Communities handed more
MACA drafts proposal to empower volunteer agencies

Dane Gibson
Northern News Services

NNSL (Aug 02/99) - Northerners are asking for more control over services that are delivered in their communities, and the Department of Municipal and Community Affairs has responded.

A NWT Volunteer Strategy was developed with the help of MACA's senior advisor of volunteer development, Roslyn Smith.

The strategy looks at ways of giving voluntary and community service agencies more control over many of the programs currently being delivered by the GNWT.

"As governments get out of the health and social service areas, the volunteer sector has been challenged to fill the void," Smith said.

"Now that communities are taking responsibility for their own future through things like land claim agreements, they're saying they need training, resources and general expertise in some areas to govern themselves and provide quality services to their people."

Smith said the draft proposal was completed because they recognized that the volunteer sector was the key to building community capacity.

"As communities develop, they are demanding that they run their own affairs with less government control," she said.

"I think the real challenge in the small communities is that they will need to rely on volunteers to make the vision they have for their community come alive."
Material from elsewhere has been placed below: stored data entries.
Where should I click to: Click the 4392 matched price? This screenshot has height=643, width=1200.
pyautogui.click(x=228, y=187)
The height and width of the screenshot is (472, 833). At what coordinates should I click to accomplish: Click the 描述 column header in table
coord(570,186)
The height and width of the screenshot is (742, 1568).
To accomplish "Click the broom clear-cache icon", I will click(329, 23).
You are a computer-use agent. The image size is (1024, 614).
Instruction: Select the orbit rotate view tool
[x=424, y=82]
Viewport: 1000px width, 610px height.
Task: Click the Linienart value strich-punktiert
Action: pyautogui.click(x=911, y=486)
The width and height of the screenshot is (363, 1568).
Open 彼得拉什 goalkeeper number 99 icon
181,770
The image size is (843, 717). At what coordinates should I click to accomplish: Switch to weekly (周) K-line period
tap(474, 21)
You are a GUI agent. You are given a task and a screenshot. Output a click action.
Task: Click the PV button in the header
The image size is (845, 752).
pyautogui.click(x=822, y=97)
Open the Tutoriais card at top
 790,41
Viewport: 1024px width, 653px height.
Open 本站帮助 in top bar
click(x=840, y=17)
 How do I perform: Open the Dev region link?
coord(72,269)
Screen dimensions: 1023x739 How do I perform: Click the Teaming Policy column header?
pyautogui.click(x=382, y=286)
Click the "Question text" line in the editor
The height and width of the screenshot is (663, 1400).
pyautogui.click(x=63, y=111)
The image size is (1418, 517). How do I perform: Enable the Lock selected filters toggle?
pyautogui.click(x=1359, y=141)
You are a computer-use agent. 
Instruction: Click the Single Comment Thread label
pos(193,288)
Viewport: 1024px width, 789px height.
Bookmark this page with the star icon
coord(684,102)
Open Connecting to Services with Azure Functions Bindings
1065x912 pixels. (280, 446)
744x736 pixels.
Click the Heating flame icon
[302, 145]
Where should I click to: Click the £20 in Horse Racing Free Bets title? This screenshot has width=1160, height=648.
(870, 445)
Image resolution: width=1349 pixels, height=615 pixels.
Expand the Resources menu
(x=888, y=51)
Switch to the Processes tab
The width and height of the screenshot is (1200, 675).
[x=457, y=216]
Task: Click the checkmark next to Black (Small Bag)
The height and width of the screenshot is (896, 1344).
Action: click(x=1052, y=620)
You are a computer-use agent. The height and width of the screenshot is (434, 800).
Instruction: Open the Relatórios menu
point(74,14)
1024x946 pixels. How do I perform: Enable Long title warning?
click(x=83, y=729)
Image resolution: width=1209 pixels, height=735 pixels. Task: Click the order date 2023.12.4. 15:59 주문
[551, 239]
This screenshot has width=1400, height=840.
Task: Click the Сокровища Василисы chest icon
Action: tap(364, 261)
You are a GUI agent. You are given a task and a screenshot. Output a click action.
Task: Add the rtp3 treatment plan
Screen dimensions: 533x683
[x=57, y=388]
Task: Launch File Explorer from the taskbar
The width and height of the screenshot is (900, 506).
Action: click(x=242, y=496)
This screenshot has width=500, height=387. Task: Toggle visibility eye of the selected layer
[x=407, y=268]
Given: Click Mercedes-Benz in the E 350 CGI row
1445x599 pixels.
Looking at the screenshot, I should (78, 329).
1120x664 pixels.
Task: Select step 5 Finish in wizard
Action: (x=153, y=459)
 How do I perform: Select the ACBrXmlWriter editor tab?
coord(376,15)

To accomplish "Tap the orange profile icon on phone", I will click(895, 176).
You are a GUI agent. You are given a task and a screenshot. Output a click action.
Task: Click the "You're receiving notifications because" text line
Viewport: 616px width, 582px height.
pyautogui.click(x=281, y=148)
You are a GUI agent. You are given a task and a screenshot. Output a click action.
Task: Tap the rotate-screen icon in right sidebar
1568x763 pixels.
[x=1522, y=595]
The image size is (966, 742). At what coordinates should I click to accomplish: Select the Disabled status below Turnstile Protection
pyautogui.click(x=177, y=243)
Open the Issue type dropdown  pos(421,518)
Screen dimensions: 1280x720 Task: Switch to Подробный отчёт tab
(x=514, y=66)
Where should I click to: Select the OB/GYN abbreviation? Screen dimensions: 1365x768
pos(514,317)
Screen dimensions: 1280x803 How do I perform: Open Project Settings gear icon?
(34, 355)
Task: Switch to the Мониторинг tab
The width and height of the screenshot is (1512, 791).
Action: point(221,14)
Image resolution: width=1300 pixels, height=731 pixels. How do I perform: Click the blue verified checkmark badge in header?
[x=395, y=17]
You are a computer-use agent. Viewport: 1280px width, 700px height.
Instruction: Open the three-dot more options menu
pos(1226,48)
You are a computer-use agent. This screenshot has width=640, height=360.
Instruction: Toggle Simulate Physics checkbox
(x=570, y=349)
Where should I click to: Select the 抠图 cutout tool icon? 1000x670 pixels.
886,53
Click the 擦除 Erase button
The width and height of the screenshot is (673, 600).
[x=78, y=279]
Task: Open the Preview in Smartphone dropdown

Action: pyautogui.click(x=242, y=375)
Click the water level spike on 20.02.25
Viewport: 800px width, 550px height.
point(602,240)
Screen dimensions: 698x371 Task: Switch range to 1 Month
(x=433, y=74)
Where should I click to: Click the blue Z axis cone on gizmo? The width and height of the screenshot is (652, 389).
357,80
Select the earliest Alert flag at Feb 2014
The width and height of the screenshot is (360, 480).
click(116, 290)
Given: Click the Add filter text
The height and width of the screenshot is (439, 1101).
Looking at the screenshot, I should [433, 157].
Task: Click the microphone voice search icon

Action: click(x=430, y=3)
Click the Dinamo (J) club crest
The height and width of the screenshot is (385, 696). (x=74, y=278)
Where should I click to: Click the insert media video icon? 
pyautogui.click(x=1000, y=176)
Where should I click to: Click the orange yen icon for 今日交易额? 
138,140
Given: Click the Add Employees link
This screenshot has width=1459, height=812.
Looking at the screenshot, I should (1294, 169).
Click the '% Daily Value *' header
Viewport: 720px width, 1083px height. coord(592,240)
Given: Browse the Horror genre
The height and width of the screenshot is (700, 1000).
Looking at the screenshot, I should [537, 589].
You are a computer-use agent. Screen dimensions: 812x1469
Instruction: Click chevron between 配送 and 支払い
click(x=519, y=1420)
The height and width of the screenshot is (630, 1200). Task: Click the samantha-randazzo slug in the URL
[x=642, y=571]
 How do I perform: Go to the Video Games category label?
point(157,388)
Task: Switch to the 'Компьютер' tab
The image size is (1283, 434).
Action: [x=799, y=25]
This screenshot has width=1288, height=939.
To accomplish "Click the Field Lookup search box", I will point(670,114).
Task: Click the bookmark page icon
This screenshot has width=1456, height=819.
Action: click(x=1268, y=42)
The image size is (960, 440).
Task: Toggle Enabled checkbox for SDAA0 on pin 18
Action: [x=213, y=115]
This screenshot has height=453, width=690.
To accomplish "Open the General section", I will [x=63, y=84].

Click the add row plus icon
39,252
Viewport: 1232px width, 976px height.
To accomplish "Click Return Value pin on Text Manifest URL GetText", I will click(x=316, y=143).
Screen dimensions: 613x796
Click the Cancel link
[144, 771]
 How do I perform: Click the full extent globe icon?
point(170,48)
Transferring the control of services, Smith said, isn't about government downloading responsibilities onto agencies and communities that are "already stretched."

"We're looking at ways the government can understand the volunteer sector better and how we can assist and support voluntary organizations to carry out the work they do on behalf of the government," Smith said.

Last month, more than 30 delegates from volunteer agencies throughout the NWT attended a focus session in Yellowknife to go over the ideas brought forward in the strategy.

Inuvik Elders and Youth Committee co-ordinator, Delores Harley, was at the meeting. She said the idea is solid, but future meetings on the subject must be more sensitive to the aboriginal delegates.

"Down south, the people are different. They like to rush through important information where we prefer to take our time," she said of the day-and-a-half long seminar.

"Also, as the process goes along, we'd like to see more aboriginal people involved."

Harley's organization represents the Inuvialuit people. She said many of their tasks centre around keeping communities together, which is why the overall idea prevented in the MACA strategy appeals to her.

"We try and keep the communities connected and it seems the intent of the strategy is to give communities more control," Harley said.

"That's probably a good thing. How it all works itself out is another thing that we'll have to see."